I hadn’t planned on doing a second review of Rapha products right on the heels of my first, and it might not be fair to insert them into the current controversy with Lance Armstrong, but I suspect everyone knows which line of the sand they’re on.
If you be hatin’ on Tour winners who doped, hit the “back” button now.
If you’re over that and dig cool designs that draw their inspiration from the five most successful of the Tour de France champions, you gotta check these shirts out.
The creators-that-be at Rapha noticed a little something one day in discussing previous Tour champions. For each of the last five decades the rider who won the race in a year ending in the number two went on to win the race four other times … at least. Armstrong was the victor in ’02. Miguel Indurain was the man in ’92. Bernard Hinault takes the honors for ’82. In ’72 it was Eddy Merckx, of course, And ’62? That was the great Jacques Anquetil. The shirts, then, are dubbed the Cinq Decennies de Champions—the five decades of champions.
So will this year’s victor enjoy a similar streak? Who knows? We’re not going to settle that this month … or even this year.
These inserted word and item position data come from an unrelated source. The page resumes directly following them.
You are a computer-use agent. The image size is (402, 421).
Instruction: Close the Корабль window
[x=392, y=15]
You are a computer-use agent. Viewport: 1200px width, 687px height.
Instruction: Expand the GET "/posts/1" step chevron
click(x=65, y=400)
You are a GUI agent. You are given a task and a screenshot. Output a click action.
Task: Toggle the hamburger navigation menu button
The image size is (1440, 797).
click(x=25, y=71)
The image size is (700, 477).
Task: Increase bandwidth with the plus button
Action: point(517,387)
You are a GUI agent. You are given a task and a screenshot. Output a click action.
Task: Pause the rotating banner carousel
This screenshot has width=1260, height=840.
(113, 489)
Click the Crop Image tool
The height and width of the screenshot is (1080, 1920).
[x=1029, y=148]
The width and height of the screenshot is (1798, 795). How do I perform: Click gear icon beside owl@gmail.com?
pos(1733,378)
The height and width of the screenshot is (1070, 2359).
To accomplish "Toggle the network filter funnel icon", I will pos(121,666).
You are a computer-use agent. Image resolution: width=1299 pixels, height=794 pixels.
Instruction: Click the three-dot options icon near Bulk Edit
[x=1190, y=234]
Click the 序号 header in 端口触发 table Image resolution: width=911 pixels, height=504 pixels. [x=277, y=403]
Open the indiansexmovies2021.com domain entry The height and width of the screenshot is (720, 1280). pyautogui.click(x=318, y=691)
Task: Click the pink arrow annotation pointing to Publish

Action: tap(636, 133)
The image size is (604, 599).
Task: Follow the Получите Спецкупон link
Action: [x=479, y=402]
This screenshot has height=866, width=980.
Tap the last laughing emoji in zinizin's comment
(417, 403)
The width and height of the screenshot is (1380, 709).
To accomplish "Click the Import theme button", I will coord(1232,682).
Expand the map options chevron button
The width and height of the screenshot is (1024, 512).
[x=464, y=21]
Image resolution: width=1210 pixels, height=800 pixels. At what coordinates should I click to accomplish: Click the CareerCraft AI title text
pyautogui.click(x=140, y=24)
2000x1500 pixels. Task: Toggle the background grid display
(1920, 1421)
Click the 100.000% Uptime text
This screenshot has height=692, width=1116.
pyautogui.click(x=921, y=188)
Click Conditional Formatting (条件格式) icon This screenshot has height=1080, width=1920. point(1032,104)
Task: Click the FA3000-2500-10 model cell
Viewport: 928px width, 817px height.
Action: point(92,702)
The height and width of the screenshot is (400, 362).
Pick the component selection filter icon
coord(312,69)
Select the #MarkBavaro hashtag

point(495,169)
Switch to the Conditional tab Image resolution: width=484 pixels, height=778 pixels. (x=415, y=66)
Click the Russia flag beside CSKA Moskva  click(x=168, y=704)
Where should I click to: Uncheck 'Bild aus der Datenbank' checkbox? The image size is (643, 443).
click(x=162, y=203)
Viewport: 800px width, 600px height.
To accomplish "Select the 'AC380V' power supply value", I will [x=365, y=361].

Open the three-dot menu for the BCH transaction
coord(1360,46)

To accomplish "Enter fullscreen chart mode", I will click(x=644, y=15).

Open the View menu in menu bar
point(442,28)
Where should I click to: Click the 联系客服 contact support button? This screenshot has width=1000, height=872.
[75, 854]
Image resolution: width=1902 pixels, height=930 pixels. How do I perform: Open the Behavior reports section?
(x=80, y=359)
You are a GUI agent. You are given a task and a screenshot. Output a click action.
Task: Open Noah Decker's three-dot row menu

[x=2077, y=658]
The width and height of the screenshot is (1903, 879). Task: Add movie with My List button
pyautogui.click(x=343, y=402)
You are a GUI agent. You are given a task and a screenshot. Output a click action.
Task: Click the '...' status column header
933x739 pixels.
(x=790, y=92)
The world is full of crappy T-shirts with barely more thought afforded to their design than the garden-variety reality show. These shirts are the West Wing of T-shirts. Witty, smart, insider and aimed at those invested in the whole series, each of the creations speaks to the history of the rider. The shirt colors evoke the designs of their best-recalled teams. Better yet, at the top of the back of each shirt, a small icon appears. The The icons recall details like Indurain’s legendarily low resting heart rate or, in the case of Merckx, a variation on the skull and crossbones to recall his nickname, the Cannibal. And in another stroke meant to speak to the cycling roots behind these designs, the shirts sport a pocket, only it’s not a breast pocket; it’s in back, practically on the hip.
Rapha claims that the shirts are constructed of an ultra-wicking cotton. I can’t really speak to how well it wicks as I never wore it in a sauna (or outside when I went back to Memphis). What I can tell you is that they travel well. I’m not wild about pulling a shirt from a suitcase only to realize it’s too wrinkled to wear. Even after a there-and-back I noticed the Merckx shirt was prêt á porter.
At $60 a pop, these are the most expensive T-shirts I’ve ever encountered. Kinda no other way to slice it, huh? The flip side of this is calling these shirts T-shirts is something of an insult. Never in my life have I owned a T-shirt made from such a fine cotton. And if I could source a shirt this nice for the RKP designs, believe me, I’d consider it. These things are likely to become heirlooms in my family.
Should you wish to go in for the full collection, there’s good news. You can get all five shirts plus a stylish (like it would be anything else) musette bag for the price of four shirts—$240.
I’ve always liked the passion behind Rapha products, but these shirts may be the best marriage of their passion, design work and concept of quality I’ve seen.